Children in gay adoptions at no disadvantage

Research confirms same-sex couples are just as good at parenting as heterosexuals

Fears that children adopted by gay and lesbian couples do less well in life are completely unfounded, according to the first study into how children and parents in non-traditional families fare compared with heterosexual households.

The findings, from the University of Cambridge’s Centre for Family Research, will be published in a report by the British Association of Adoption and Fostering tomorrow. Researchers found that gay and lesbian parents are at least as good at coping with the demands of parenting.
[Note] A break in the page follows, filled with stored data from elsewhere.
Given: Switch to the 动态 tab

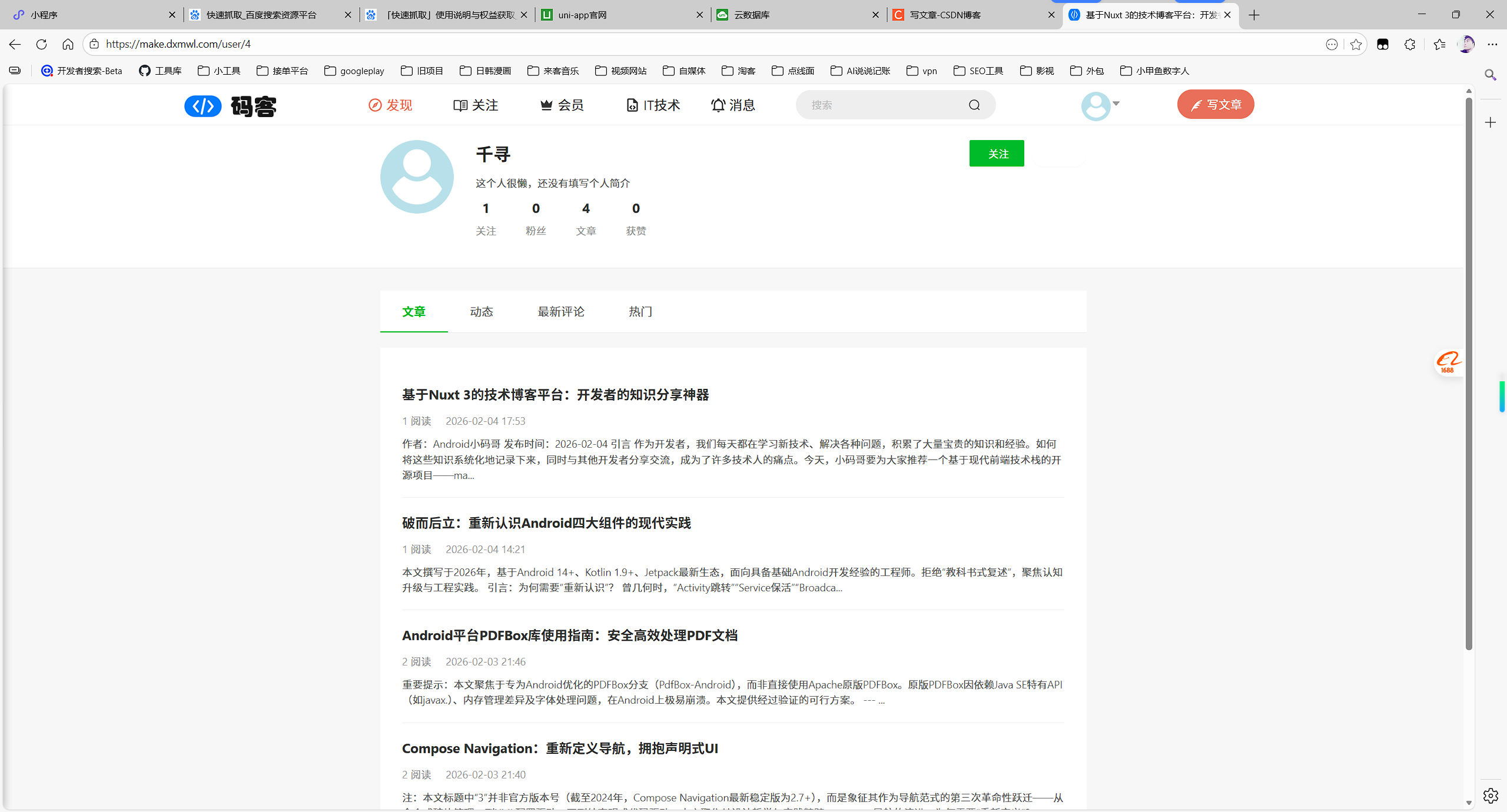Looking at the screenshot, I should click(482, 312).
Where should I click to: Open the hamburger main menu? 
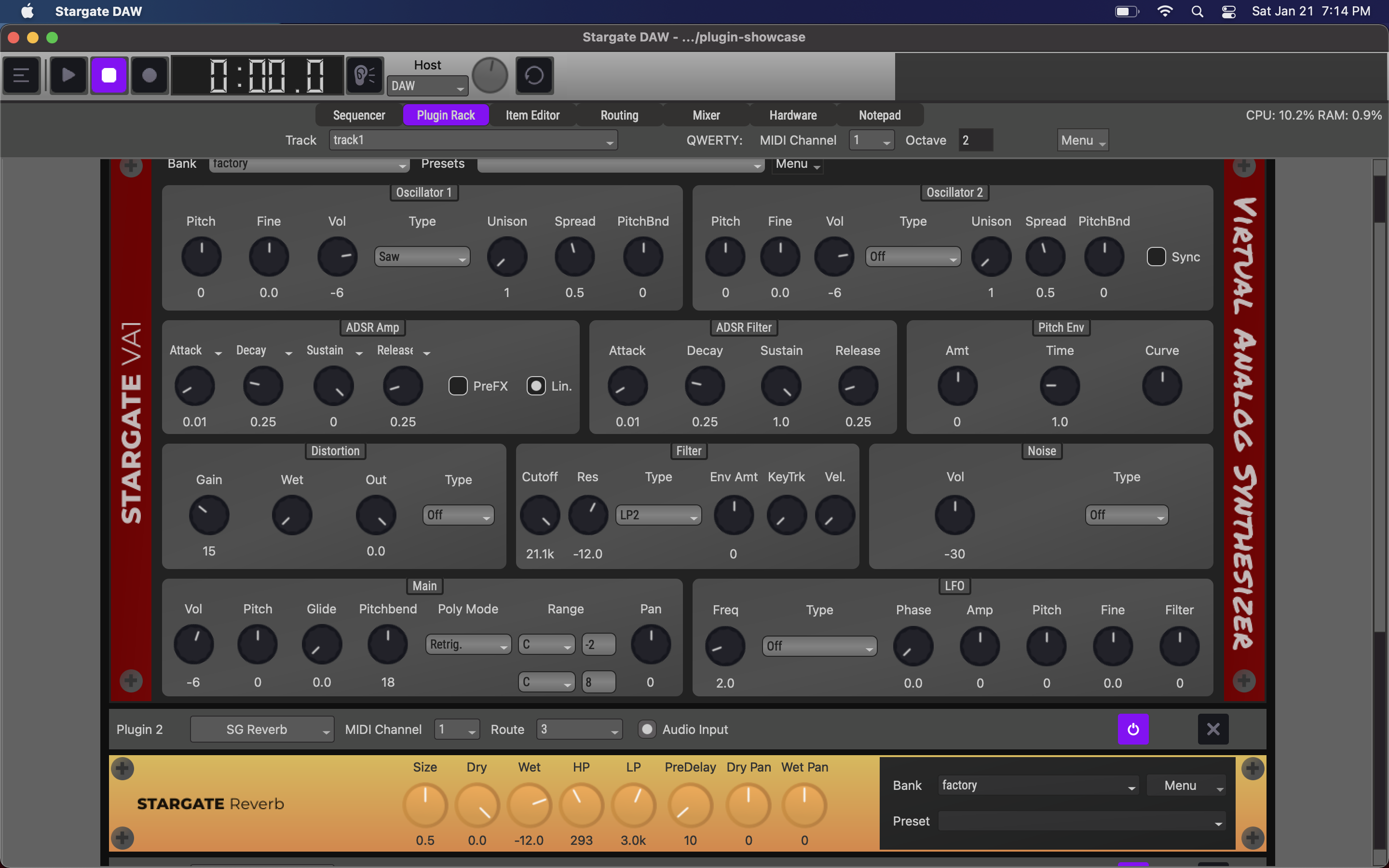point(21,75)

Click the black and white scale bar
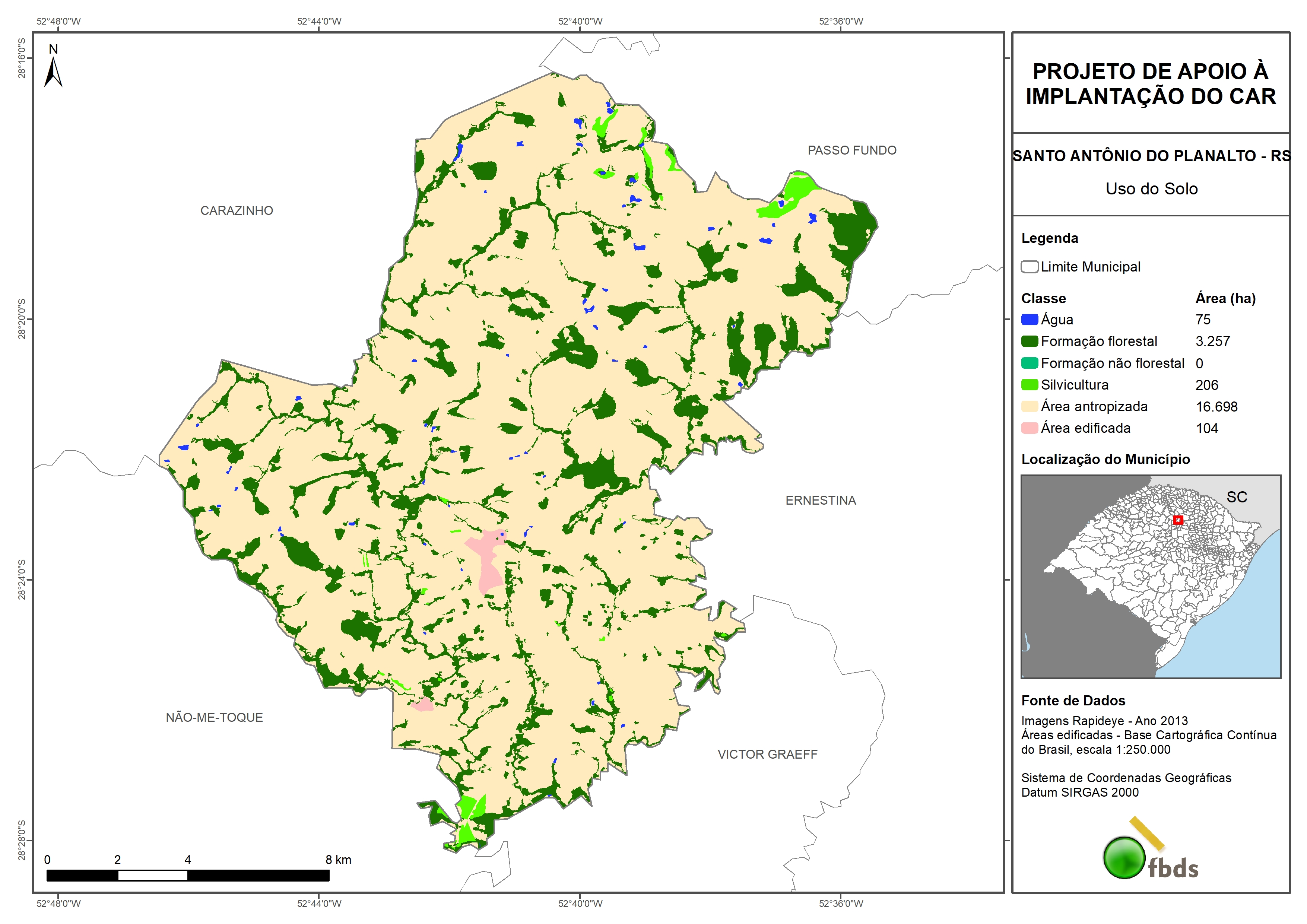(188, 876)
Children do not suffer any disadvantage, and the vast majority are not bullied at school, but the report warns: “Bullying and teasing are much more of a problem in secondary schools than primary schools; thus, only follow-up will reveal how things turn out in the future.”
The experiences of 130 gay, lesbian and heterosexual adoptive families in Britain, with children aged four to eight, were examined – focusing on the quality of family relationships, how parents cope and how children adjust. The study concludes “there was no evidence” to support speculation that children’s masculine or feminine tendencies are affected by having gay or lesbian parents. Family life and the quality of relationships are very similar for children regardless of their parents’ sexual orientation, it says.
Professor Susan Golombok, director of the Cambridge centre and report co-author, said: “What I don’t like is when people make assumptions that a certain type of family, such as gay fathers, will be bad for children. The anxieties about the potentially negative effects for children of being placed with gay fathers seem to be, from our study, unfounded.”